The homework specifications, as well as the corresponding course slide decks, can be found on the Comp427 Piazza. This assignment is due Thursday, January 17 at 6 p.m.
You will do this homework by editing the README.md file. It's in MarkDown format and will be rendered to beautiful HTML when you visit your GitHub repo.
Please also edit README.md and replace your instructor's name and NetID with your own:
Student name: Terrence Liu
Student NetID: yl124
Your NetID is typically your initials and a numeric digit. That's what we need here.

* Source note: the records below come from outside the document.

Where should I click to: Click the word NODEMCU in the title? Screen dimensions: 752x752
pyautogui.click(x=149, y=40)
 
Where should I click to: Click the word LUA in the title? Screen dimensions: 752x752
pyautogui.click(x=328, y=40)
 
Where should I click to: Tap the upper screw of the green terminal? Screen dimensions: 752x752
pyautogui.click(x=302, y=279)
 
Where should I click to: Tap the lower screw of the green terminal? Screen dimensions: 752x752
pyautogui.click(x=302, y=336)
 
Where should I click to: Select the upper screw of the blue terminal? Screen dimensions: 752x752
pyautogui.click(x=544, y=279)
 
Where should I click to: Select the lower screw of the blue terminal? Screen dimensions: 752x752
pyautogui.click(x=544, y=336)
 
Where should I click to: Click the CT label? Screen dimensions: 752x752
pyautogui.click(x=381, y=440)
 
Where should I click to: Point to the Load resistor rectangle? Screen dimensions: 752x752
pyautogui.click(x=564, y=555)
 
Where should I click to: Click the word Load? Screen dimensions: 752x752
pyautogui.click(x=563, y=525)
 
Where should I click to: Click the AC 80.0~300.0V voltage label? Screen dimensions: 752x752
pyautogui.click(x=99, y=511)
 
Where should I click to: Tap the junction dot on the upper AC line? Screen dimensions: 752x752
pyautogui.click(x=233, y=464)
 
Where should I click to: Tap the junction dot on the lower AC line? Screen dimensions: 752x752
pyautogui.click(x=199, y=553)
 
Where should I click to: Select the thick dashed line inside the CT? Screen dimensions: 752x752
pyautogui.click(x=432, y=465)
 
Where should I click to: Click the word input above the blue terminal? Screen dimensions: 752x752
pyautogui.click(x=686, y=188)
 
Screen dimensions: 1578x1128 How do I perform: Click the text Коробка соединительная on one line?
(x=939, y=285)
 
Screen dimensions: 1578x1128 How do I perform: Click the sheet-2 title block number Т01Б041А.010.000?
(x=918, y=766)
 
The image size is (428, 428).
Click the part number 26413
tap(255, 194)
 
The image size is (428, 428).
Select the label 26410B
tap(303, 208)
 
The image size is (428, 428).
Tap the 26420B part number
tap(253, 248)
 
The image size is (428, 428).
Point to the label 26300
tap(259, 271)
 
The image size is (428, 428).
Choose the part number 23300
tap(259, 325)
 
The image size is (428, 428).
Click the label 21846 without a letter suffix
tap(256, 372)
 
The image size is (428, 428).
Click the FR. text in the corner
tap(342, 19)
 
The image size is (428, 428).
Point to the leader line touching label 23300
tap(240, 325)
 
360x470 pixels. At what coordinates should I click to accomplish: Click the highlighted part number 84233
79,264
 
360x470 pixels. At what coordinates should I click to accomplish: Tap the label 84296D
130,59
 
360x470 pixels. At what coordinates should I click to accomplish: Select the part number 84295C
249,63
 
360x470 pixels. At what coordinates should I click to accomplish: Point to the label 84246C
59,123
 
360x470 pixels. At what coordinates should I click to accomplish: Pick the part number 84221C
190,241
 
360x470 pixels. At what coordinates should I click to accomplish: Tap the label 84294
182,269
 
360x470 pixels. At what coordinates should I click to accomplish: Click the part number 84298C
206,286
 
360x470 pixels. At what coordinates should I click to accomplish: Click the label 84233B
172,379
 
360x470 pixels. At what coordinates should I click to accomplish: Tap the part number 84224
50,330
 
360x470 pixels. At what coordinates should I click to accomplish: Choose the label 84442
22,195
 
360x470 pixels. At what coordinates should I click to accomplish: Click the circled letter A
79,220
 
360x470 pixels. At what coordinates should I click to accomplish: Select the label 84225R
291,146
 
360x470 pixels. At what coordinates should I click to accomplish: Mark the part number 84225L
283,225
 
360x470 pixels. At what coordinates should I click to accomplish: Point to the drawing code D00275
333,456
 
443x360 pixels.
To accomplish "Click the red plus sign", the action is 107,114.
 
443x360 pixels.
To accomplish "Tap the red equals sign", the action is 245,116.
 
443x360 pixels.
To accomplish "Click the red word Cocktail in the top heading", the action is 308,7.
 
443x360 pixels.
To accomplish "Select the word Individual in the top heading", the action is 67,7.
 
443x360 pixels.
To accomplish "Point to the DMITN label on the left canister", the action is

If you contacted us in advance and we approved a late submission, please cut-and-paste the text from that email here.
- Scenario: TSA
- Assumptions:
- Assume that I am the head of TSA in IAH. The number of passengers that go in and out of the airport everyday could be quite large.
- Assets:
- Passenger
- The safety of the passenger is the top most priority if I was the head of TSA.
- Plane
- We also need to make sure of the planes are free from attacks. If the plane went down during the flight, the safety of personnel could be endangered.
- Airport
- We need to keep the order of the airport. If the airport shuts down, there could be quite a lot of consequences.
- Passenger
- Threats:
- There could be terrorists trying to sneak pass the security check and commit attacks.
- Some items or foods could potentially carry fatal viruses or germs. We definitely don't want those items be carried on into the airport or the planes.
- Countermeasures:
- Set up security check before the passenger enters the main building. During the security check, the staff should scan the passenger's personal belonging to look for if there are anything suspicious. The staff should also scan the passenger's body to make sure they don't sneak in stuff inside their clothes or body.
- Set up patrol stations with police dogs to regularly scan through the airport. The dogs could sniff the smell of dangerous liquid (e.g. nitroglycerin).
-
Scenario: Grading
-
Assumptions:
- Assume it's a Computer Science class, where most of the homework are coding projects.
- Assume that we are using Github to download / submit codes, Canvas to enter grades.
-
Assets:
- Codes. Only the graders and the student that owns the repository could have access to that repository. No other students could have access to that repostiroy.
- Grades. Only the graders have the access to create / update the grades. The students only have the right to read the grades.
-
Threats:
- Plagirism. Students could potentially try to gain access to other student's codes and copy their codes.
- Cheating. Students may try to tamper with the timing system to submig their assignments after the deadline.
- Steal identity. Students may try to steal the admin accounts and log into the system to change the grades. For example, steal the identity of TA and log into the Canvas as the instructor.
-
Countermeasures:
- We need to configure the permissions to the repository properly for the class. The repository must be private. I think there must be some automated tools that generates the repository and configure the access permissions.
- To protect the instructor accounts, we can set up two-factor authentication whenever the instructor accounts being logged in. We assume that the mobile phone of the instructor is secure. Only the owner of the phone can unlock the phone with the technology such as FaceID. We only allow logging in if the request has been approved on the instructor's phone.
- To protect the integrity of the submission, we could have a centralized clocking system that whenever there is a push, we add a timestamp according to the centralized clocking system instaed of student's local time.
- To prevent plagirism, we could utilize the existing algorithms that check if two pieces of codes have high similarity. We need to check very pair of the submissions to see if they are similar. Therefore it requires
O(n^2)time to check the entire submission pools. It may be costly, however it's worth it.
- Scenario: I'm a backend developer that is responsible to develop a login module that handles the user login/logout
- Assumptions:
- Assume the frontend and the backend communicate over HTTP.
- Assume that we have a databse that stores the user information.
- Assets:
- User login informations, including user name, user email, user passwords, etc.
- The integraity of the database. I need to make sure the safety of the databse from attacks.
- Threats:
- Leak of user information during transfering the data between the client and the server.
- Databse attacks. For example, there could be mallicious request that may commit injection attacks.
- Countermeasures:
- We enforce HTTPS between the client and the server to encrypt the data transtered in between. Therefore, we could prevent the man in the middle to steal the informations when transfering the packets.
- We use RESTful API for the endpoints of the server. After receiving the request, we validate the parameters to check if they are save to put into the databse. Some sort of injection attack checking could be performed here.
- Don't save the password explicitly in the database. Instead, we hased the password and put it into the database. In this case, even if the database is compromised, the true password won't be leaked and therefore minimize the damage.
- Enforce the authorization. If a request needs to perform some priviledge actions, for example, delete / update the accounts, it should obtain the proper authorization first then could proceeed. We could issue tokens to the authorized client and set limited expiration time, for example, 60 seconds.